November 30, 2005
Got Goat

 

The next “big” thing.  Every financial windfall blowing through our land the past 3 or 4 decades whistled right past my door.  Be it dot com stock, hula hoops, pet rocks or three dollar latte’s whenever a mania was in the germination stage Maynard stood on the sidelines saying, “You’ve got to be kidding.”  Every time I was dead wrong.  That’s about to end. 

The single factor all “next big things” seem to have in common is starting in the West.  Be it Nike’s, Microsoft, Starbuck’s or Google, the breezes blowing windfall profits chart the same course as the prevailing jet streams, blowing west to east.  With the beacon for untold riches seeming to shine brightest on the Left Coast, the need for greed causes me to religiously peruse the Los Angeles Times online edition.  Thanks to the reporting of Jerry Hirsch last week there’s a ground floor opportunity out west with the potential to make you and I the next Gates or Buffett.   

According to the Times, America could soon be “goat meat” crazy.  “What?” you laugh.  “Nobody in their right mind eats goat.” There you go with exactly the kind of “in the box” thinking that left me on the outside looking in while others rolled in dough.   Today California goat meat is so mainstream it’s available to shoppers at the Whole Foods market in Glendale.  With the San Fernando Valley on board, it’s only a matter of time before the goat craze spreads east consuming our nation. 

Marvin Shurley, president of the American Meat Goat Association, is quoted, “Goat producers are standing in one of the most enviable positions of any agriculture industry in the United States.” 

It’s up to us to take advantage.  Remember thirty years ago when late night television was filled with infomercials on how to get rich in the Chinchilla business?  Supposedly all one had to do was buy a pair of the over priced furry weasels and the horny little devils would re-produce the owner into financial independence.  Why wouldn’t the same be true for goats?   Besides selling goats through an 800 number, we’ll assist folks needing acreage to raise their livestock.  A TV program on “How to buy a goat ranch with no money down” would not only help people get their goat but also buy the farm.  

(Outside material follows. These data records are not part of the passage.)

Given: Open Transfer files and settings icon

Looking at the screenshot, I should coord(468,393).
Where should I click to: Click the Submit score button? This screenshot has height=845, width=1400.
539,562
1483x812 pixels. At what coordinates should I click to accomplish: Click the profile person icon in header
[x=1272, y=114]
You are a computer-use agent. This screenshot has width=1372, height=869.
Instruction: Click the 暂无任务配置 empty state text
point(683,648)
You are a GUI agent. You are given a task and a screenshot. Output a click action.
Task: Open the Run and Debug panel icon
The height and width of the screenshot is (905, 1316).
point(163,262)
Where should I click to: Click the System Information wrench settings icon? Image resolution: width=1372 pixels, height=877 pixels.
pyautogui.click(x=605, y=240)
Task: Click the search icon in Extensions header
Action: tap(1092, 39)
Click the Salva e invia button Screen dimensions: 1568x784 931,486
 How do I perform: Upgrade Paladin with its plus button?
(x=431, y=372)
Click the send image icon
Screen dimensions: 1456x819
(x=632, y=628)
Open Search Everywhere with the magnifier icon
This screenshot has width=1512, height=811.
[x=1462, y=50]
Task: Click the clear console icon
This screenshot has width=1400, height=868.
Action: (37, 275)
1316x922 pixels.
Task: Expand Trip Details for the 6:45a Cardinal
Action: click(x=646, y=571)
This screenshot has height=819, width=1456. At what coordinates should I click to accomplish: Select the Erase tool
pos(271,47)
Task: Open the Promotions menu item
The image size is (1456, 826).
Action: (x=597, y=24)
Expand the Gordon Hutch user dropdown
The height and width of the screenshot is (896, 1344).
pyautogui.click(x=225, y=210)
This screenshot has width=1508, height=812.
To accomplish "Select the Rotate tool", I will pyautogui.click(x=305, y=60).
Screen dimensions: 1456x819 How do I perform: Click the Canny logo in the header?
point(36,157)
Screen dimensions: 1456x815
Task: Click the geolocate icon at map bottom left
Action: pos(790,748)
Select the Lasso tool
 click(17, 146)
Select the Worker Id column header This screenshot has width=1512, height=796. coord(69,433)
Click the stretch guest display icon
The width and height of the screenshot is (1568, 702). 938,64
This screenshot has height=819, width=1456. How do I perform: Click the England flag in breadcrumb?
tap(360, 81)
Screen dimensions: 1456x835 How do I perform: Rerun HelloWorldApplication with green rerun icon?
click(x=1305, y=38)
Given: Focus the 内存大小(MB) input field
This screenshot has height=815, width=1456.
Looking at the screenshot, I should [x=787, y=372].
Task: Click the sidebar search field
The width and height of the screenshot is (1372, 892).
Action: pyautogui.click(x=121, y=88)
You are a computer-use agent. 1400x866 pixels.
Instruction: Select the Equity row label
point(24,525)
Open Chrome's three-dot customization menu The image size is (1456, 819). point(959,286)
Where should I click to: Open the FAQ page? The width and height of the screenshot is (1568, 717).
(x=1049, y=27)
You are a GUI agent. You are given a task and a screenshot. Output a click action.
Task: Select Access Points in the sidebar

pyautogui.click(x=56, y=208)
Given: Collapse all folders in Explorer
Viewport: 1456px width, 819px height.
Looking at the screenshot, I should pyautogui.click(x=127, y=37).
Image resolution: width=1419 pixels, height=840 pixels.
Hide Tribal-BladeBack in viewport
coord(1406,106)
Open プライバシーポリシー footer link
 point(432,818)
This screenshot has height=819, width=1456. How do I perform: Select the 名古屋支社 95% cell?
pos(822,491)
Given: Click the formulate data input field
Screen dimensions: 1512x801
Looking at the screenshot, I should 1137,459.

Imagine nationwide goat mania powered by great slogans like, “Got Goat” or ” Goat, it’s not just for breakfast”, or “Goat, the other red meat.” 

Most likely the Food Channel will be all over our goatapalooza as Emeril, Rachel Ray and Bobby Flay feature  “Cooking with Goat” shows.  We’ll publish cookbooks on the best way to curry a goat, serve a most appetizing birria stew or prepare goat fricassee. 

Ted Turner leads the way for buffalo advocates in America.   His “Ted’s Montana Grill” chain serves buffalo nationwide.  Let’s copy Ted and franchise Goatburger restaurants from coast to coast. 

The biggest drawback to our goatatization of America is folks don’t seem to like the taste. TheTimes says goat tastes like lamb only much gamier.  Goat and “Yum-Yum” seem to be rarely heard in the same sentence.  We’ll just have to market goat meat to health food fanatics.  “Goat, tastes yucky but so good for you.” will be our marketing mantra.  That’s not a winner?  It worked for tofu.  Compared to tofu goat meat should be a walk in the park.

Goat mania.  You heard it first here.